First, in the process of feature expression, part of the algorithm first makes strict assumptions about features, such as samples having only one set of features or obeying the same distribution. Since the samples are reduced from a high-dimensional space to a low-dimensional subspace after being subjected to feature expression, these algorithms can be called single subspace algorithms. The strict assumption of the simplex space algorithm is convenient for obtaining the characteristic mode, and the functional area distribution can be obtained by clustering according to the relation between the samples and the characteristics, but if the weight occupied by the sample information is smaller, the sample information will be marginalized after the characteristics are expressed, so that the clustering result is inaccurate.
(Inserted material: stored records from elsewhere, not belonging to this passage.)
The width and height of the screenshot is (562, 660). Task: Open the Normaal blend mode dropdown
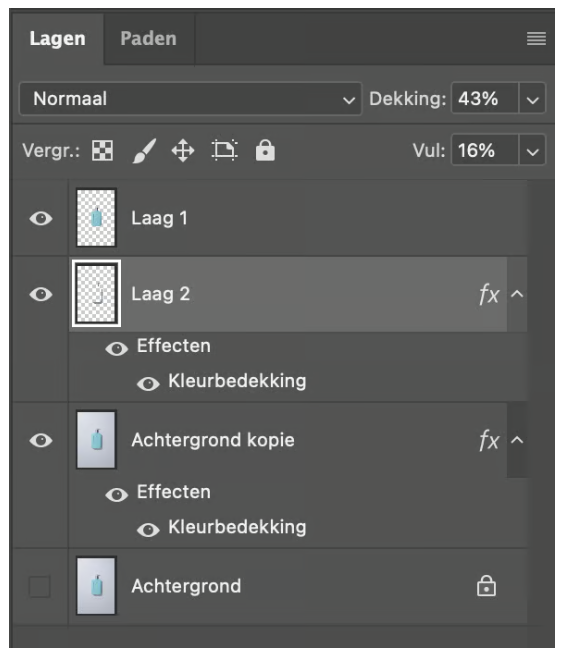(190, 99)
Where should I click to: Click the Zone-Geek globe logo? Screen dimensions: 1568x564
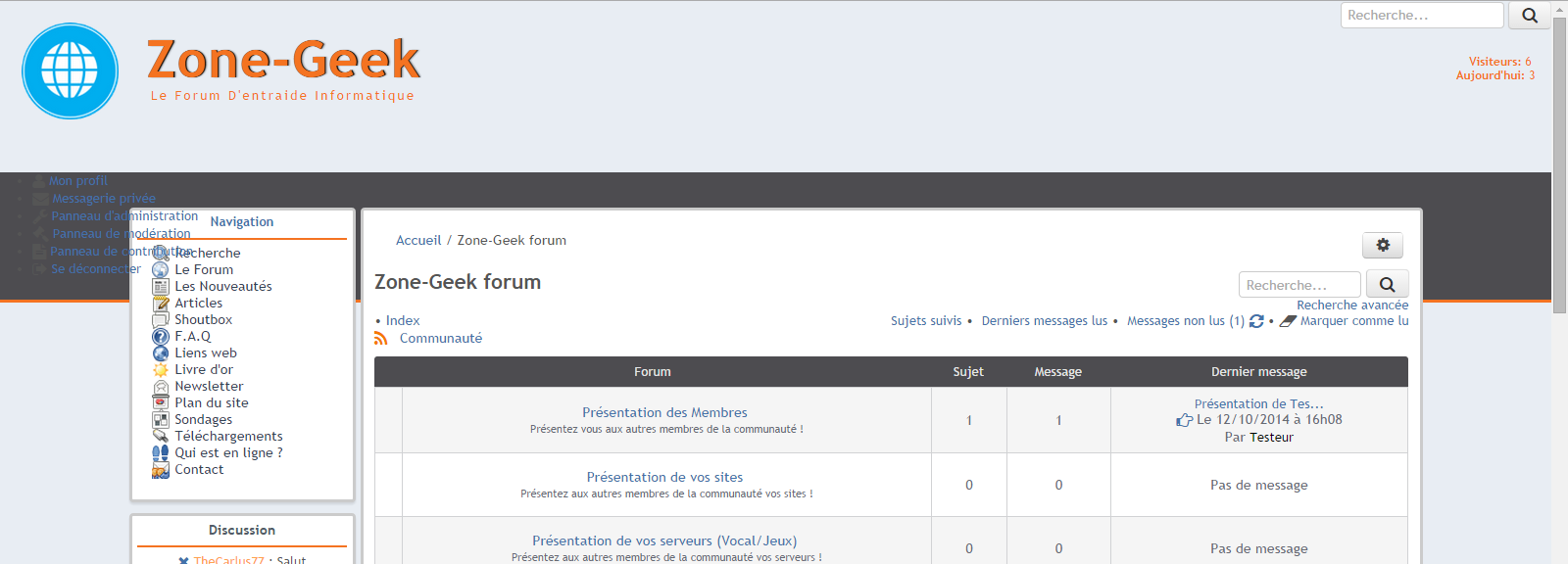(x=71, y=71)
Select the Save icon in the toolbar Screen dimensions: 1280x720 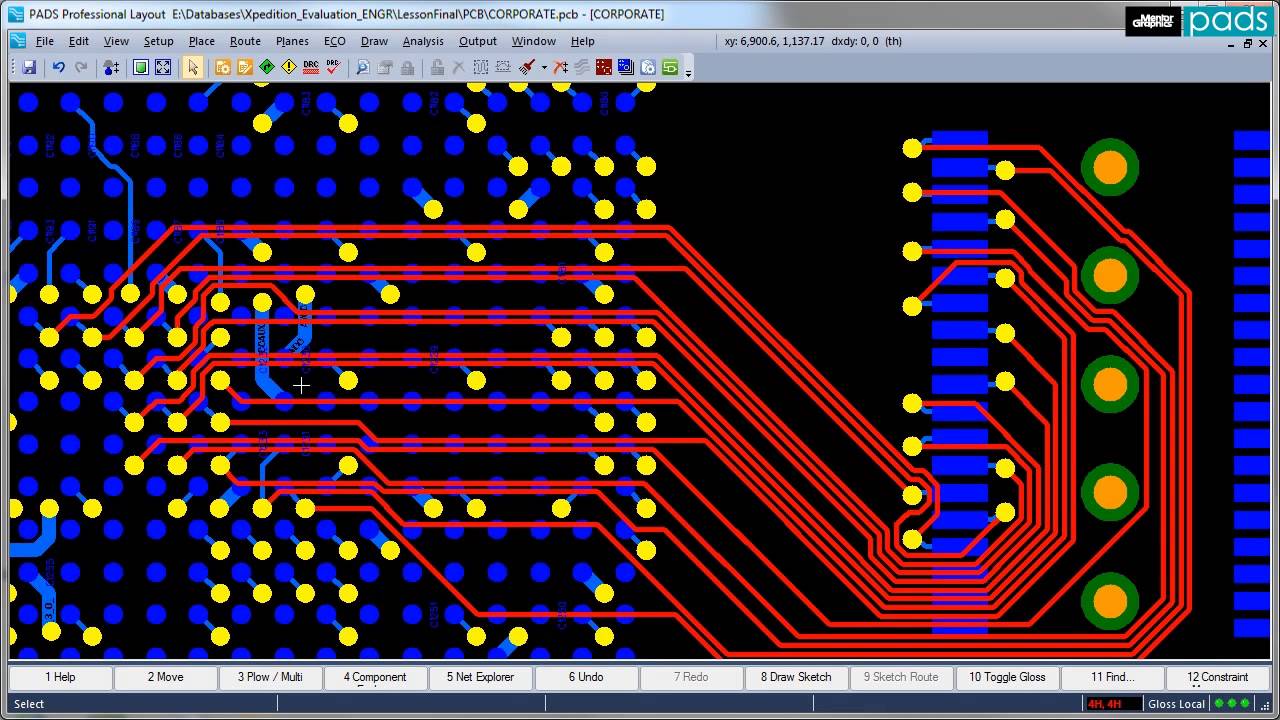coord(30,67)
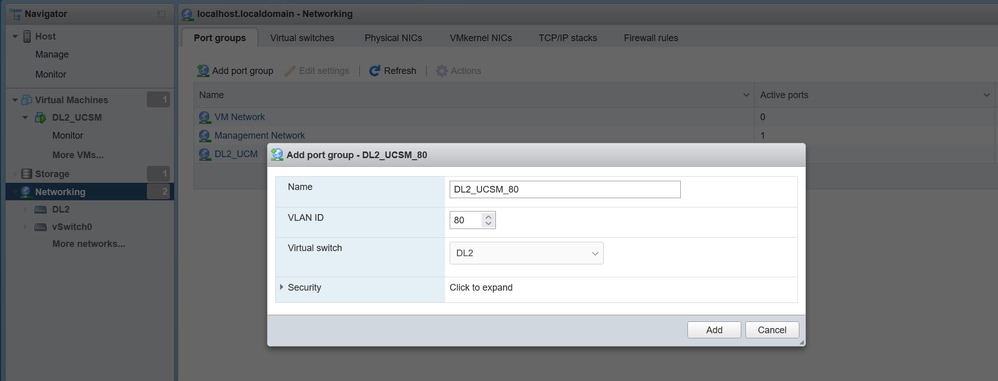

And there are characteristic differences between functional regions, each of which cannot be described concisely and accurately using the same set of characteristics. When the data is too large and the feature pattern is too complex, the assumption of the feature pattern by the single subspace model will limit the mining of the feature. They cannot handle more complex data.

Second, these models ignore the geometric meaning of the vector space. The geometrical properties of the subspace are related to the characteristics of the urban functional area, and the prior art has ignored discussion and consideration of this.

Disclosure of Invention

In view of the above, the present invention provides a method for identifying an urban functional area based on a multi-subspace model, which utilizes human activity information provided by geographic big data, overcomes the defects in the prior art by using the multi-subspace model, and can identify the urban functional area more accurately.

The invention aims to realize the method, and the method for identifying the urban functional area based on the multi-subspace model comprises the following steps:

step 1, taxi track data and check-in data in a research area are obtained;

step 2, constructing a time sequence characteristic matrix C facing to partitions and based on the visiting purpose;

step 3, inputting the time sequence characteristic matrix C to a sparse subspace clustering algorithm, and calculating to obtain the corresponding relation between the geographic unit and the urban functional area;

and 4, acquiring the remarkable characteristic location of each functional area, and further identifying the main function of each functional area.

Specifically, the process of constructing the time sequence feature matrix C in step 2 includes the following steps:

step 201, dividing the research area to obtain N geographic units;

step 202, preprocessing the taxi track data, eliminating abnormal points, extracting the end point and the arrival time of each journey, and mapping the end point and the geographic unit to obtain the visit record of the geographic unit;

step 203, matching the check-in data records with visit records of the geographic units, and classifying the purpose of each visit;

step 204, constructing a time sequence feature matrix C with M rows and N columns, which represents the human activity dynamic carried by the geographic unit in a period of time, wherein M is T × D, T represents the number of divided time segments, D represents the number of categories of visited destinations, and each column in C represents the number of people visiting the corresponding geographic unit for different purposes in different time segments.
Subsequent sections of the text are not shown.